WoodCrafters Arkansas 36 In. w Vanity Only with White finish - ARSD3618 at The Home Depot

====



ken.lessig said:


> I'm looking for a bit to match some panels on a store-bought vanity. I can't post a picture or URL yet (not enough posts!) but the vanity is on Home Depot's website. The SKU # is 130051, manufacturer's # ARSD3618. You can zoom up the picture and get a pretty good idea what it looks like. It appears to be a bead of about a quarter inch radius with two coves of about an eigth inch radius stacked on top of the bead. I've searched all the bit sites I can find and haven't seen one that's even close. Anyone know what that type of pattern is called?
> 
> Thanks,
> 
> Ken


----------



## ken.lessig (Apr 14, 2010)

Bob,
Thanks for the reply. I had seen those bits, and they're as close as anything I've seen. I also found a 12 degree face and quarter round bit at Grizzly(#C1402) and some cove bits with the correct radii. Is it concievable to do this cut in three steps? If so, should I run the coves first, or the quarter round?

Thanks,

Ken


----------



## bobj3 (Jan 17, 2006)

Hi Ken

I would suggest the quarter rounds, it will setup the boarders..
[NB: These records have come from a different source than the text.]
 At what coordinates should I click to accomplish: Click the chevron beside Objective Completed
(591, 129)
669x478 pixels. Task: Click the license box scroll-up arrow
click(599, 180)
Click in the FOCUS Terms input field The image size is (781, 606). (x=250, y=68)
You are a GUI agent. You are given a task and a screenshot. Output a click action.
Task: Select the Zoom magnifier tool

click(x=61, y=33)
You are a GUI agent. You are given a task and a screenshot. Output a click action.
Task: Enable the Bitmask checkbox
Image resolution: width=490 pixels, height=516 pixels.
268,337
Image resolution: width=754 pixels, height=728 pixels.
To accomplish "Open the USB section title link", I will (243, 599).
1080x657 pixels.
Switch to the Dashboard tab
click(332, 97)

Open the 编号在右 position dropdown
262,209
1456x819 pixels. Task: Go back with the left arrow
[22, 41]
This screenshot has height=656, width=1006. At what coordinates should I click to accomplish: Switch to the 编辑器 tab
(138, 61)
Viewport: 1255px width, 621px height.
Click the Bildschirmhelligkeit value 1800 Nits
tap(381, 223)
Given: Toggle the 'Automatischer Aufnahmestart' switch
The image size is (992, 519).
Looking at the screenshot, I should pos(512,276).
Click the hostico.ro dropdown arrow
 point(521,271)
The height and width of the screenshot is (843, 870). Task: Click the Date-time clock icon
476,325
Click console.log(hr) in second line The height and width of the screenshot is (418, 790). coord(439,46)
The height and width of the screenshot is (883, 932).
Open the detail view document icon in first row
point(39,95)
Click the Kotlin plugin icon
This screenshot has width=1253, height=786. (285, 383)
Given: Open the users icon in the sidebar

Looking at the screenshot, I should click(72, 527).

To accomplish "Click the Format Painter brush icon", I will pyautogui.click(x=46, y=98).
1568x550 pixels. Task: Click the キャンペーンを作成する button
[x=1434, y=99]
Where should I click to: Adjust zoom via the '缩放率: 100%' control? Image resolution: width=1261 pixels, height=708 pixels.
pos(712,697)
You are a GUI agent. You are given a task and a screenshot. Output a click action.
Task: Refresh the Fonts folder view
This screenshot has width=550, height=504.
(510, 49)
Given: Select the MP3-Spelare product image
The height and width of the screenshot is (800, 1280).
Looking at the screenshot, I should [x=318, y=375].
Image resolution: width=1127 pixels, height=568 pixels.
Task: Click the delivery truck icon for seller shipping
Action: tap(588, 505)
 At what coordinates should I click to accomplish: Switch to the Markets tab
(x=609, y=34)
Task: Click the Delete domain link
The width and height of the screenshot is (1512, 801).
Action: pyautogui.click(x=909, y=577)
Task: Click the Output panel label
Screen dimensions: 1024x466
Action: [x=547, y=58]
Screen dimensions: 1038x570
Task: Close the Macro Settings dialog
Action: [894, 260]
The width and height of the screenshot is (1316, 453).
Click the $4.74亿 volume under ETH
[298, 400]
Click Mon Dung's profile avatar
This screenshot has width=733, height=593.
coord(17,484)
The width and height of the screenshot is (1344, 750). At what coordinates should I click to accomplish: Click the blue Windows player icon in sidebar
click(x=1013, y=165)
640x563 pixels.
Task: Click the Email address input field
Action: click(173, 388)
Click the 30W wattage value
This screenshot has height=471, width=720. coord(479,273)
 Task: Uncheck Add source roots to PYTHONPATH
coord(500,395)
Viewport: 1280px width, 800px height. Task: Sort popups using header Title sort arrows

http://www.routerforums.com/attachm...7d1270913102-routing-around-door-100_1738.jpg
========



ken.lessig said:


> Bob,
> Thanks for the reply. I had seen those bits, and they're as close as anything I've seen. I also found a 12 degree face and quarter round bit at Grizzly(#C1402) and some cove bits with the correct radii. Is it concievable to do this cut in three steps? If so, should I run the coves first, or the quarter round?
> 
> Thanks,
> ...


----------